While data is vital to an organization, the costs associated with managing and storing it can significantly impact asset-heavy and critical infrastructure sectors. The volume of data being handled by such sectors is on the rise, driven by the growth of unstructured data, such as video, image files, geospatial, etc. The World Economic Forum’s research shows that 2020 saw over 44 Zettabytes (ZB) of data collected globally—that's 44 trillion Gigabytes—and it's estimated that by 2025, unstructured data will make up 80% of all data globally.

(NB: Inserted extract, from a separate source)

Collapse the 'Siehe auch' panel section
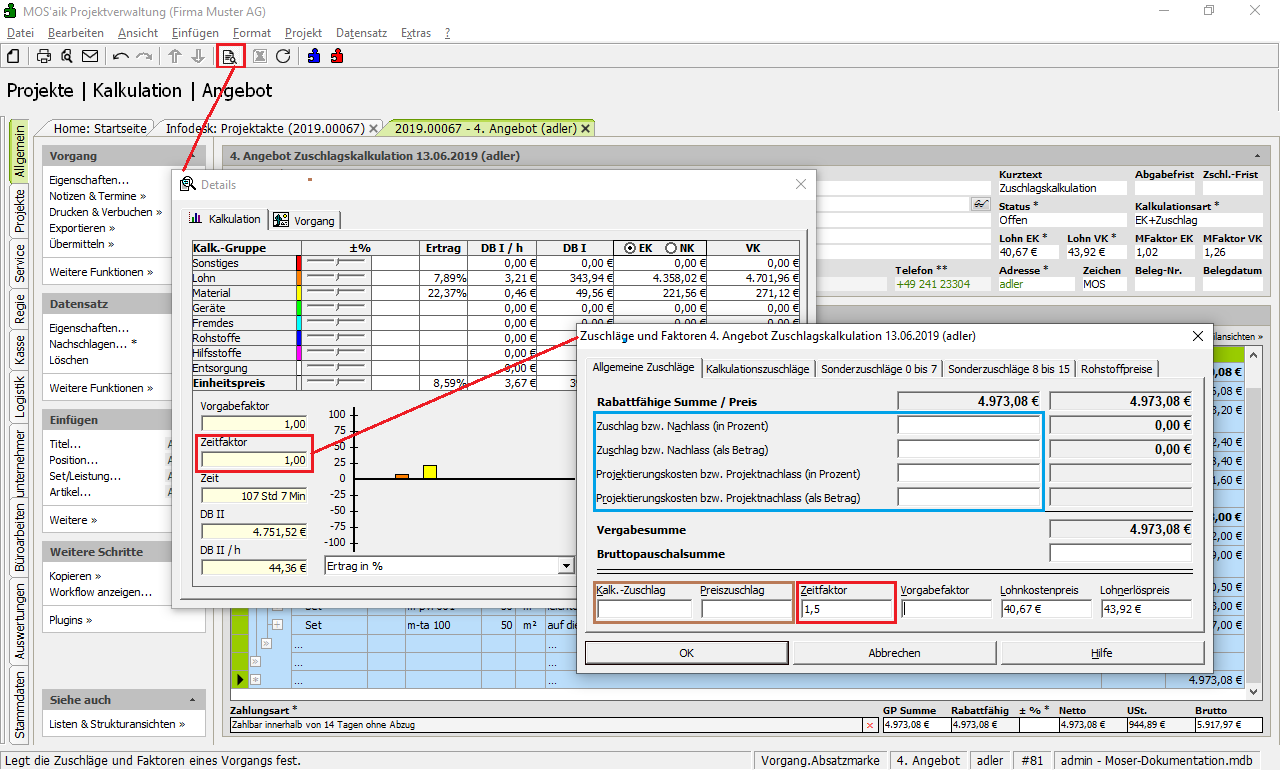1280x770 pixels. 191,700
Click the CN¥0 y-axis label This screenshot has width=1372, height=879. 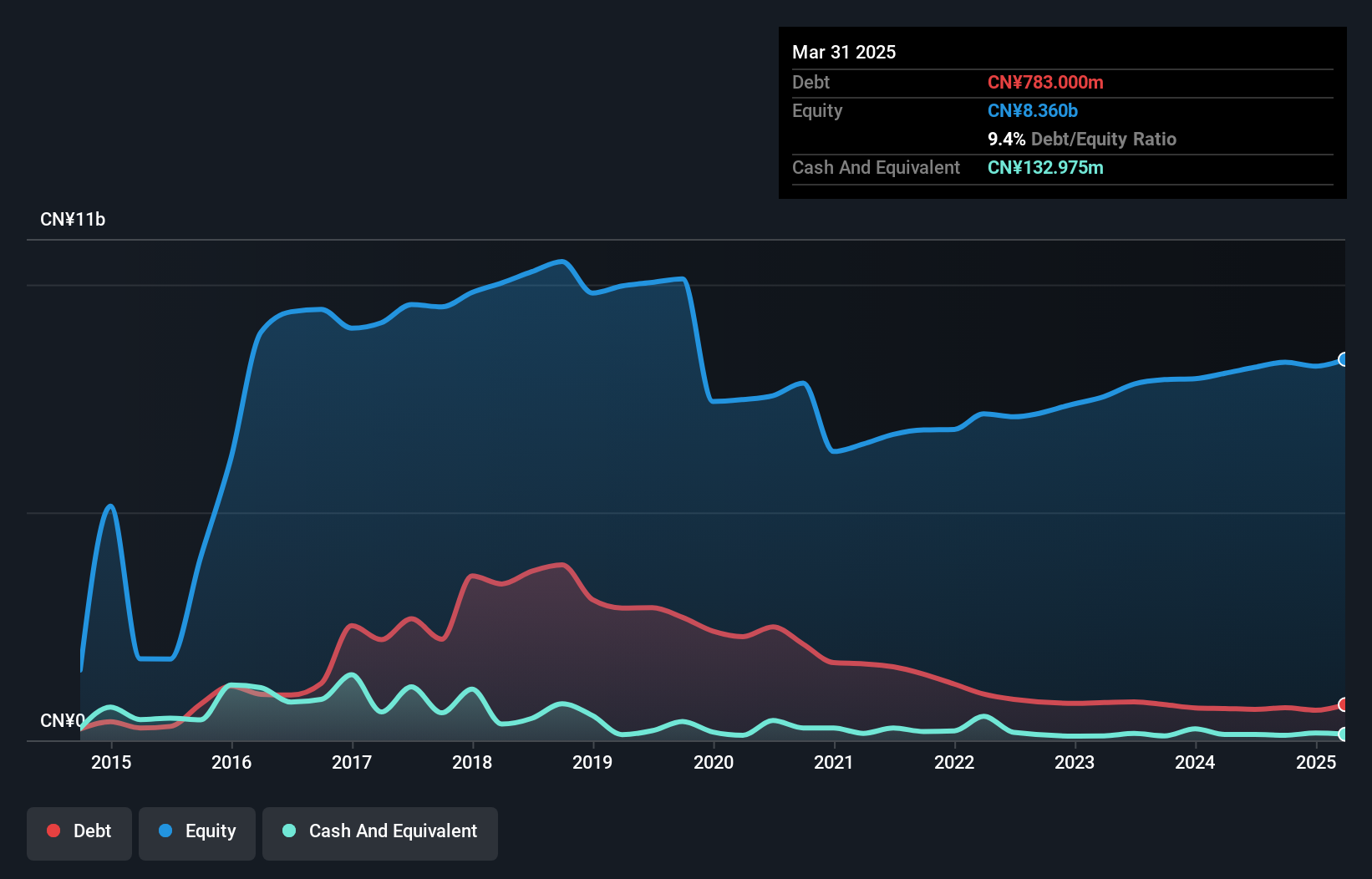click(x=63, y=720)
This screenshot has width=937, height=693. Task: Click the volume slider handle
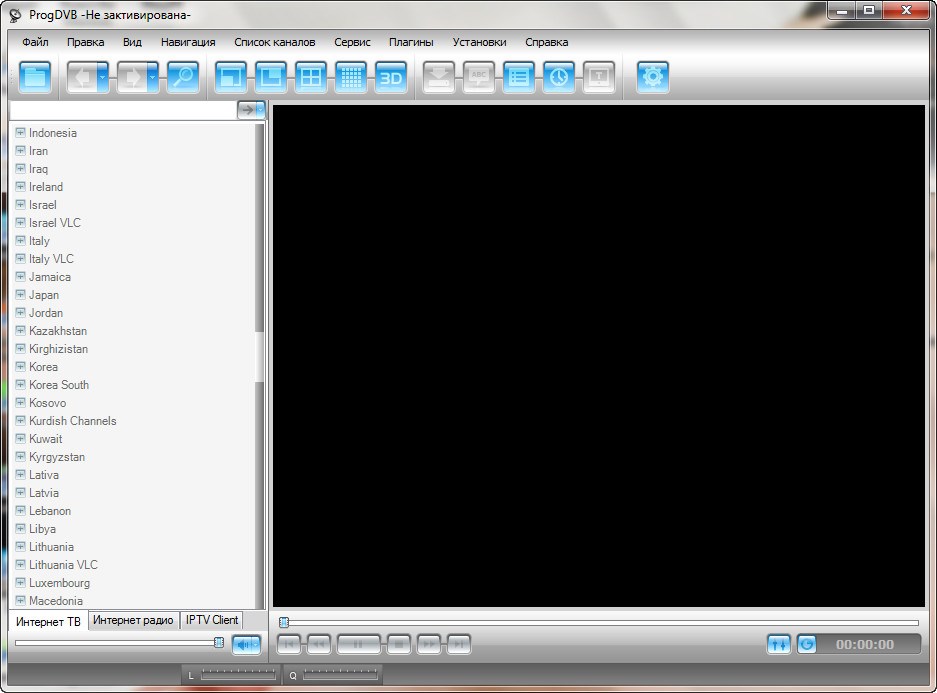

The realm of data storage has seen cloud solutions as a prominent player due to its perceived cost-effectiveness and security features. However, the financial aspect of such storage can become a concern as costs escalate from hidden charges such as egress fees when data is retrieved from the cloud.
The challenge of managing and retrieving data efficiently becomes a pressing concern, especially when considering the costs involved in handling irrelevant or incorrect data. These costs become particularly noticeable when data needs to be retrieved periodically, where every piece of irrelevant data retrieved is considered money wasted. For many, tackling the problem of irrelevant data can seem insurmountable. Generic Document Management Systems (DMSs) like SharePoint offer basic data management features, but often fall short in providing the tools necessary for cleaning up engineering drawings and other specialized data types. This inadequacy results in a silent yet relentless drain on resources, time, and ultimately, the bottom line.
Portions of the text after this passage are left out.